Understanding the Dataset

The mpg dataset contains information about various car models and their fuel efficiency. It’s often used for tasks such as regression analysis to predict fuel efficiency based on the other attributes. The dataset contains the following attributes or columns:

1. mpg: Miles per gallon. This is the target variable that indicates the fuel efficiency of the car.

2. cylinders: The number of cylinders in the car’s engine. It can be thought of as an indicator of the car’s engine size and power.

3. displacement: The volume swept by all the pistons inside the cylinders of an internal combustion engine. It’s a measure of the engine’s capacity.

4. horsepower: The power generated by the engine. It’s a measure of the car’s performance.

5. weight: The weight of the car.

6. acceleration: The time it takes for the car to accelerate from 0 to 60 miles per hour.

7. model_year: The year when the car model was manufactured.

8. origin: The country of origin or manufacture.

9. name: The name of the car model.

Let’s get into the coding steps!

Step 1: Loading and Exploring the Dataset

In this step, we load the dataset and display the first five rows. This gives us an overview of the data we’re working with.

import seaborn as sns
import pandas as pd

# Load the "mpg" dataset
df = sns.load_dataset("mpg")

# Display the first few rows of the loaded dataset
df.head()

Step 2: Preliminary data exploration

It’s always good to look at the summary statistics of the numerical variables. The describe() function provides us with these details.

df.describe()

We can see from the output above that the total number of records in the dataset is 398, with the exception of the horsepower variable.

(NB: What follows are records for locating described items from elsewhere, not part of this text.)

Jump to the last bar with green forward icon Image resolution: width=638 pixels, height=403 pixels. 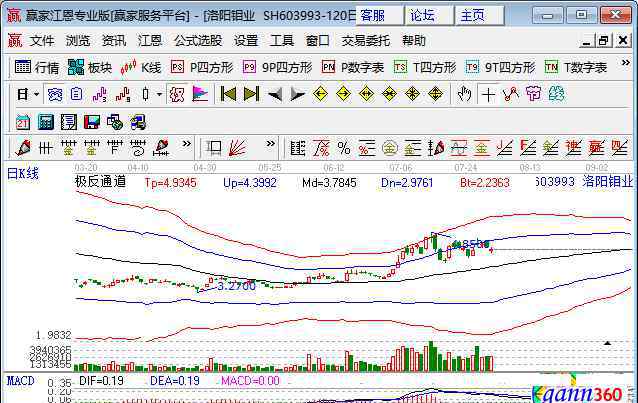click(x=250, y=94)
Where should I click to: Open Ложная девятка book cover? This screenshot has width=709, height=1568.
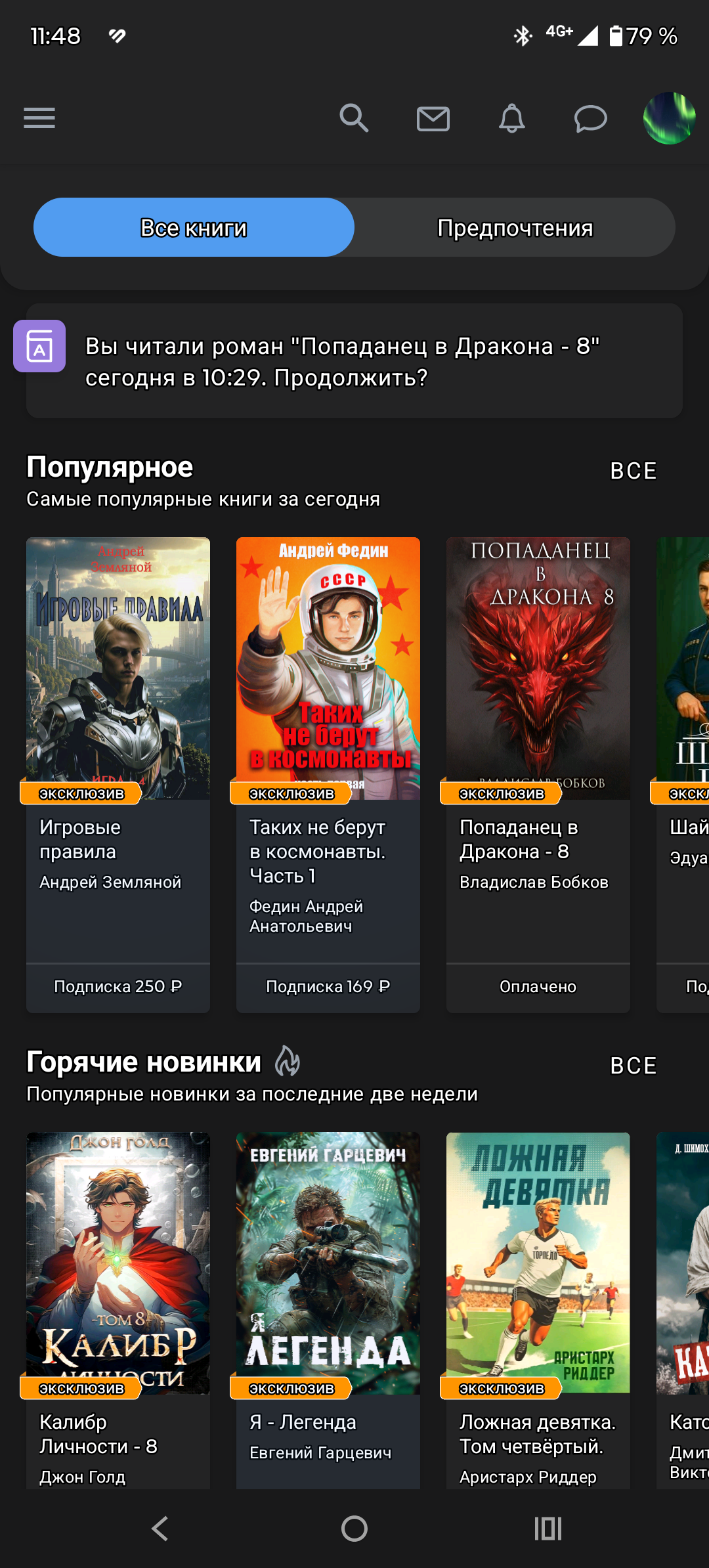[538, 1254]
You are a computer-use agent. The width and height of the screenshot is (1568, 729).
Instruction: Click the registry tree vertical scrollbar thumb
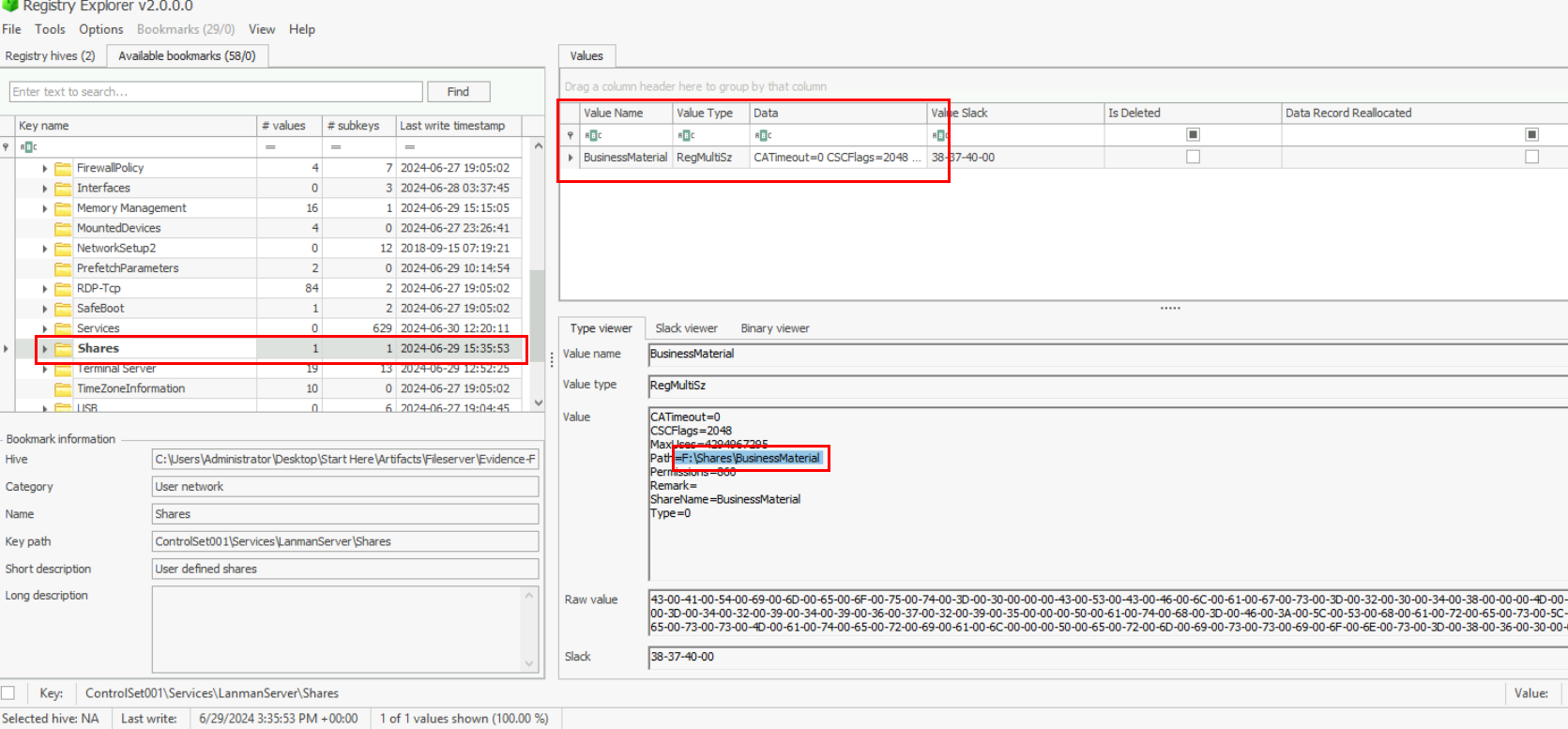coord(538,310)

In addition, the scale varies for the variables, which means normalising the independent variables would be a good idea.

Let’s look at the presence or absence of the missing values:

df.isnull().sum()

Additionally, there are few categorical variables, and we’ll look at their unique labels:

print(df['name'].nunique()); print(df['model_year'].nunique()); print(df['origin'].nunique())

You can see that the variables name and model_year could be removed from the data, as we have many labels in these. Well, one can argue in favour of model_year but we’ll keep it out of our final data here.

Step 3: Preparing the data for modelling

First, we replace the missing values in the horsepower variable, followed by dropping the model_year and name variables.

df['horsepower'].fillna(df['horsepower'].mean(), inplace=True)
df.drop('model_year', axis=1, inplace=True)
df.drop('name', axis=1, inplace=True)
df.head()

Next, we convert the origin variable into a numeric format suitable for our model.

df = pd.get_dummies(df, columns=['origin'], drop_first=True, prefix='origin')
df.head()

Step 4 — Creating Arrays for the Features and the Response Variable

The code below creates arrays for the dependent and independent variables, respectively. It aslo performs feature scaling which ensures that all numerical features are on the same scale. This helps our model avoid any bias due to differing feature magnitudes.

target_column = ['mpg']
predictors = list(set(list(df.columns))-set(target_column))
df[predictors] = df[predictors]/df[predictors].max()
df.describe()

Simple Linear Regression

In Simple Linear Regression, we’re working with a single predictor variable (also known as the independent variable) to predict a target variable (dependent variable).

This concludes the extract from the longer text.